Si l’on se fie au sondage CSA-Cisco, publié mardi 19 juin dans Le Parisien, 65 % des électeurs qui ont voté au deuxième tour des législatives étaient opposés à la TVA sociale. Une proportion qui grimpe à 78 % chez les électeurs qui avaient voté au premier tour pour un candidat du MoDem. « La vague bleue s’est brisée sur la digue de la TVA sociale »

D’autre part, les déclarations d’abstention ont doublé entre les deux tours chez les sympathisants de droite, ce qui n’a pas été le cas à gauche, où elles diminuent légèrement. En revanche, on a constaté que l’abstention diminuait fortement dans les catégories populaires, puisqu’elle passe de 36 % à 24 % alors qu’elle progresse chez les professions libérales et les cadres supérieurs de 13 à 18 % et qu’elle double chez les artisans et commerçants. On peut donc penser qu’il y a eu un phénomène de remobilisation des catégories populaires sur le thème sensible du pouvoir d’achat qui s’est combiné à un phénomène purement politique de moindre mobilisation de l’électorat de droite.

L’autre enseignement de ce scrutin : les candidats de gauche auraient bénéficié d’un excellent report de voix des électeurs du nouveau parti de François Bayrou.

55 % d’entre eux auraient voté pour un candidat de gauche, contre 28 % pour un candidat de droite, tandis que 17 % se sont abstenus, révèle l’enquête par CSA.

« C’est à mon sens l’élément premier qui fait que de nombreuses circonscriptions ont résisté ou basculé à gauche », indique Stéphane Rozès. « C’est le cas notamment dans celle d’Alain Juppé à Bordeaux, où le candidat du MoDem avait obtenu 8 % des suffrages. Si l’on y ajoute l’élément plus conjoncturel de la TVA sociale, on comprend mieux le scrutin. »

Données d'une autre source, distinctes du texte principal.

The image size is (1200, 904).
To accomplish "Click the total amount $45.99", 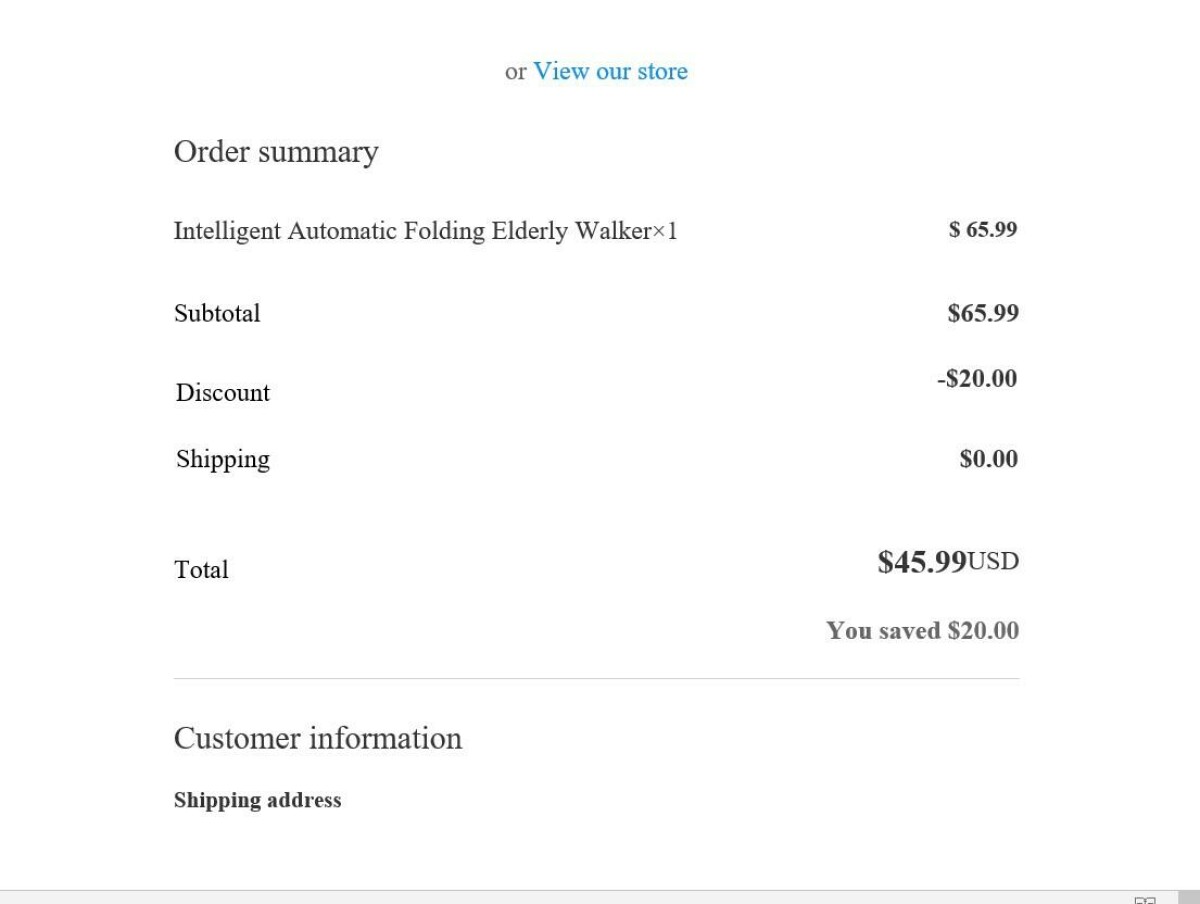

Ce vote constitue un révélateur de l’évolution de l’électorat de François Bayrou. Composé à parts égales d’électeurs de droite et de gauche à la présidentielle.
Après avoir perdu au premier tour des législatives les électeurs traditionnels de l’UDF qui se situaient au centre droit et une partie de son électorat de gauche rejoignant le PS. Les 8% restants auraient nettement fait le choix de la gauche au second tour. Ce qui tendrait à légitimer la stratégie de Ségolène Royal de la main tendue en direction de François Bayrou.